Chemistry in Medicine & Space
After earning her medical degree, Dr. Jemison joined the Peace Corps, using her chemistry knowledge to ensure safe water supplies and prevent disease in West Africa—work directly related to precipitation reactions like the lead removal you explored in Station 3. When NASA selected her as an astronaut, her chemistry expertise proved essential. In space, she conducted experiments on how chemical reactions behave in microgravity, including studying how materials synthesize under different conditions.
Career Pathway
- Education: B.S. in Chemical Engineering (Stanford), M.D. (Cornell Medical School)
- Early career: Physician with Peace Corps in Sierra Leone and Liberia
- NASA years: Mission specialist on Space Shuttle Endeavour (1992)

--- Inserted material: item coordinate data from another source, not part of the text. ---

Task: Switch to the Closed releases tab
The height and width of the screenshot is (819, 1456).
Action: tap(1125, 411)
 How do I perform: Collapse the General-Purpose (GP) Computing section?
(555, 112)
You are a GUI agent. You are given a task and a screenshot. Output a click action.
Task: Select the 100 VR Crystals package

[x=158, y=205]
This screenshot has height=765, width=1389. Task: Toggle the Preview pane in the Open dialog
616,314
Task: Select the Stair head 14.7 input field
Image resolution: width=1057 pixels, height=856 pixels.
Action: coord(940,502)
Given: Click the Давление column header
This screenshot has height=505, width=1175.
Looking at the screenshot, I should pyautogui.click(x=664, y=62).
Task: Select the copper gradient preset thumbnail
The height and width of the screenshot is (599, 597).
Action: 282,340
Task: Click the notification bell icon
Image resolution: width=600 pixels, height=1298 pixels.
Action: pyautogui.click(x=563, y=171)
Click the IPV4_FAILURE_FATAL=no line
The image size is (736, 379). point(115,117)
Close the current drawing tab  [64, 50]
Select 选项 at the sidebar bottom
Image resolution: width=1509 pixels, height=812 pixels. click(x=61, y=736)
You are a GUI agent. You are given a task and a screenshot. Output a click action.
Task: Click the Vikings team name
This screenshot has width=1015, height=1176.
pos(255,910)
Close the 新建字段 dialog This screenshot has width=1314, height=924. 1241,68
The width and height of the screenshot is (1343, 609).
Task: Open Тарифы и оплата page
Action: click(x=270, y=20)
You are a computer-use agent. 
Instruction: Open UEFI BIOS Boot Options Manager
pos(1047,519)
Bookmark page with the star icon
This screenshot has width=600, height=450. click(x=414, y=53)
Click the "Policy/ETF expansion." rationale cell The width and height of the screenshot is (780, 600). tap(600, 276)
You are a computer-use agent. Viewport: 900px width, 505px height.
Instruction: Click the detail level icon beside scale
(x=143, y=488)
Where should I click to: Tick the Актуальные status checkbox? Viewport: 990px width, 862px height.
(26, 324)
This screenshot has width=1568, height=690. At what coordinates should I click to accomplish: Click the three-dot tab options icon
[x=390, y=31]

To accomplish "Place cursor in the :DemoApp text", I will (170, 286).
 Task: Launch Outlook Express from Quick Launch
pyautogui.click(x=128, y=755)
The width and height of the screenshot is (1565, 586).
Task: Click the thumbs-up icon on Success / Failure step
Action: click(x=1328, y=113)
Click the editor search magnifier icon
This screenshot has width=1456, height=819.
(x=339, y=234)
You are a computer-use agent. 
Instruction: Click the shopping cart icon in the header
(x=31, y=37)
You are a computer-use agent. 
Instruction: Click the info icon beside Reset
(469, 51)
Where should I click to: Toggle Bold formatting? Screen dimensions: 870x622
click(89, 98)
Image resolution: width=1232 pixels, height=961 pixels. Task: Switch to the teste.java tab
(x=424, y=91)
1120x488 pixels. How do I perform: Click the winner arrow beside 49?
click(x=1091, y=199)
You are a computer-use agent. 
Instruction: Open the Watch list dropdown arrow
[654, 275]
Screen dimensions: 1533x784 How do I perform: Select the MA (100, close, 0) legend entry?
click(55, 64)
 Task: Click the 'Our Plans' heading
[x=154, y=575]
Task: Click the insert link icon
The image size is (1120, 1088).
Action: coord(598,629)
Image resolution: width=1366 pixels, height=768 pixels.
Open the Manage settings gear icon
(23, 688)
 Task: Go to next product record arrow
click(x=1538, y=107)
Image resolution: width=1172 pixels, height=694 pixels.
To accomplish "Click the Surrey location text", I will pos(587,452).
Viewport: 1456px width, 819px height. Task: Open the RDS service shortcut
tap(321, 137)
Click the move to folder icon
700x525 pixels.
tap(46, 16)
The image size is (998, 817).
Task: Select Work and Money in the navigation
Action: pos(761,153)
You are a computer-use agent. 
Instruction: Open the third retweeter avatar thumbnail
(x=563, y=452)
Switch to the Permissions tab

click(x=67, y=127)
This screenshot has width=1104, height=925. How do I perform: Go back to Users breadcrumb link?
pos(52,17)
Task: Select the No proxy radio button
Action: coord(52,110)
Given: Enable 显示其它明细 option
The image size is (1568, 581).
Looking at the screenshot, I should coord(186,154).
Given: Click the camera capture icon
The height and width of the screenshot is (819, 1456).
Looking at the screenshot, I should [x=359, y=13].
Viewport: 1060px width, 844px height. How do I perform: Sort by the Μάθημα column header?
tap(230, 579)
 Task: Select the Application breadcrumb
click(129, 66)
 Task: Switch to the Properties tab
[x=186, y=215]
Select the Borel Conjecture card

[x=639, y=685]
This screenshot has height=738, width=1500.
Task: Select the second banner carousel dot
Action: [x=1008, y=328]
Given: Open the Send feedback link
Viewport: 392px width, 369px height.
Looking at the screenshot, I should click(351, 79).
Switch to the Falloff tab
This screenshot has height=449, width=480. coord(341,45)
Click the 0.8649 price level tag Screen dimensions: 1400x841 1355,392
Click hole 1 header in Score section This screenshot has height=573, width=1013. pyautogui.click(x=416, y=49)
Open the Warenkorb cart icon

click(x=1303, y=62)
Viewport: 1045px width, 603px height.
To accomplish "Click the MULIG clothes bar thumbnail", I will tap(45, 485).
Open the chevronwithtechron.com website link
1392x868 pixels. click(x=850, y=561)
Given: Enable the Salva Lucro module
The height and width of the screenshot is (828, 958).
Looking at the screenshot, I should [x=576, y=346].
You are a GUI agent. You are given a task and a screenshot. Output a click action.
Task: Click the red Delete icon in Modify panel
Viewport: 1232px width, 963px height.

- Current work: Founder of technology companies; STEM education advocate
Why Chemical Engineering?
"I wanted to understand how things work at the molecular level," Dr. Jemison explains. "Chemistry gives you power to solve problems—from creating medicines to purifying water to developing new materials." Today, she leads initiatives to bring science and technology to underserved communities, showing that diverse perspectives make science stronger.
Key Vocabulary
Quick Reference: Identifying Reaction Types
| If you see... | It's probably... | Pattern |
|---|---|---|
| Two substances combining into one | Synthesis | A + B → AB |
| One substance breaking into two or more | Decomposition | AB → A + B |
| An element replacing part of a compound | Single Replacement | A + BC → AC + B |
| Two compounds swapping partners | Double Replacement | AB + CD → AD + CB |
| Something burning with O₂, producing CO₂ + H₂O | Combustion | Fuel + O₂ → CO₂ + H₂O |
Practice These Vocabulary Terms
🆘 Stuck on a Question? Try These Strategies
Test-Taking Strategies
- Read the ENTIRE question before answering
- Identify the reaction type first - this helps with all other questions
- Count atoms carefully - make a T-chart if needed
- Check your work - do atoms balance on both sides?
- Skip difficult questions and return to them later
- Use the vocabulary section to remind yourself of definitions
For Balancing Equations
- Start with the most complex molecule
- Balance metals first, then non-metals
- Save hydrogen and oxygen for last
- Double-check by counting ALL atoms on both sides
Enrichment & Extension
Optional deep dives for early finishers.
Optional content if you finish early or want to go deeper.
Scientist Spotlight
Research a scientist who contributed to this week's topic area and describe their key findings.
Environmental Justice Connection
Explore how this week's science concepts connect to environmental justice issues in our community.
Week 2 Complete!
Great work exploring Reaction Types & Conservation this week!